### Aim of the exercise
The reply must contain all of the records, unchanged.

Items from a data source
==*==

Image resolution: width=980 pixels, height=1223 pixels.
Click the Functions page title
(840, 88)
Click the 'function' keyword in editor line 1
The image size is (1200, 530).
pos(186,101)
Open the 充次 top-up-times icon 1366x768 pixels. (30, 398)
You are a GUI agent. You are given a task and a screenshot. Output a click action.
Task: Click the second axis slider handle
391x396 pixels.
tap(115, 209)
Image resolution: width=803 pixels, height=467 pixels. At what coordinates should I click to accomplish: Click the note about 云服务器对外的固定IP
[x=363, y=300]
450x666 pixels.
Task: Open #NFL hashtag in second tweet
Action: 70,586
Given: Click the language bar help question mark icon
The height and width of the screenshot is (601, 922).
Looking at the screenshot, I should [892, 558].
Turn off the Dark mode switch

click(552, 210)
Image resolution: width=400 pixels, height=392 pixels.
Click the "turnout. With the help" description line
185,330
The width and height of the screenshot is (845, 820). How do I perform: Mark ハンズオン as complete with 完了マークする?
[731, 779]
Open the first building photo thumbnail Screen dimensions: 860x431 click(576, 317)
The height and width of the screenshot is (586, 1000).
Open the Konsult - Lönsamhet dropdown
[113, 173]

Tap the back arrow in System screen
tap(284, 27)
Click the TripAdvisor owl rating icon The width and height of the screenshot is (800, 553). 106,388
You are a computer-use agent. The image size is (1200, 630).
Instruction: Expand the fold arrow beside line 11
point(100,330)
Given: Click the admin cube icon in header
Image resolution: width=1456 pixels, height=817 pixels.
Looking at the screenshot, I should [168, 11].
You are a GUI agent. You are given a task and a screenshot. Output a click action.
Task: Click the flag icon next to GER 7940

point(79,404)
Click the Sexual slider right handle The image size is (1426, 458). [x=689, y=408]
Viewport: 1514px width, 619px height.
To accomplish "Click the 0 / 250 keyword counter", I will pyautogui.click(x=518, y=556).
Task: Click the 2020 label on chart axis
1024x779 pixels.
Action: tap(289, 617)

==*==

### Worked solution
Image resolution: width=980 pixels, height=1223 pixels.
Click the Functions page title
(840, 88)
Click the 'function' keyword in editor line 1
The image size is (1200, 530).
pos(186,101)
Open the 充次 top-up-times icon 1366x768 pixels. (30, 398)
You are a GUI agent. You are given a task and a screenshot. Output a click action.
Task: Click the second axis slider handle
391x396 pixels.
tap(115, 209)
Image resolution: width=803 pixels, height=467 pixels. At what coordinates should I click to accomplish: Click the note about 云服务器对外的固定IP
[x=363, y=300]
450x666 pixels.
Task: Open #NFL hashtag in second tweet
Action: 70,586
Given: Click the language bar help question mark icon
The height and width of the screenshot is (601, 922).
Looking at the screenshot, I should [892, 558].
Turn off the Dark mode switch

click(552, 210)
Image resolution: width=400 pixels, height=392 pixels.
Click the "turnout. With the help" description line
185,330
The width and height of the screenshot is (845, 820). How do I perform: Mark ハンズオン as complete with 完了マークする?
[731, 779]
Open the first building photo thumbnail Screen dimensions: 860x431 click(576, 317)
The height and width of the screenshot is (586, 1000).
Open the Konsult - Lönsamhet dropdown
[113, 173]

Tap the back arrow in System screen
tap(284, 27)
Click the TripAdvisor owl rating icon The width and height of the screenshot is (800, 553). 106,388
You are a computer-use agent. The image size is (1200, 630).
Instruction: Expand the fold arrow beside line 11
point(100,330)
Given: Click the admin cube icon in header
Image resolution: width=1456 pixels, height=817 pixels.
Looking at the screenshot, I should [168, 11].
You are a GUI agent. You are given a task and a screenshot. Output a click action.
Task: Click the flag icon next to GER 7940

point(79,404)
Click the Sexual slider right handle The image size is (1426, 458). [x=689, y=408]
Viewport: 1514px width, 619px height.
To accomplish "Click the 0 / 250 keyword counter", I will pyautogui.click(x=518, y=556).
Task: Click the 2020 label on chart axis
1024x779 pixels.
Action: tap(289, 617)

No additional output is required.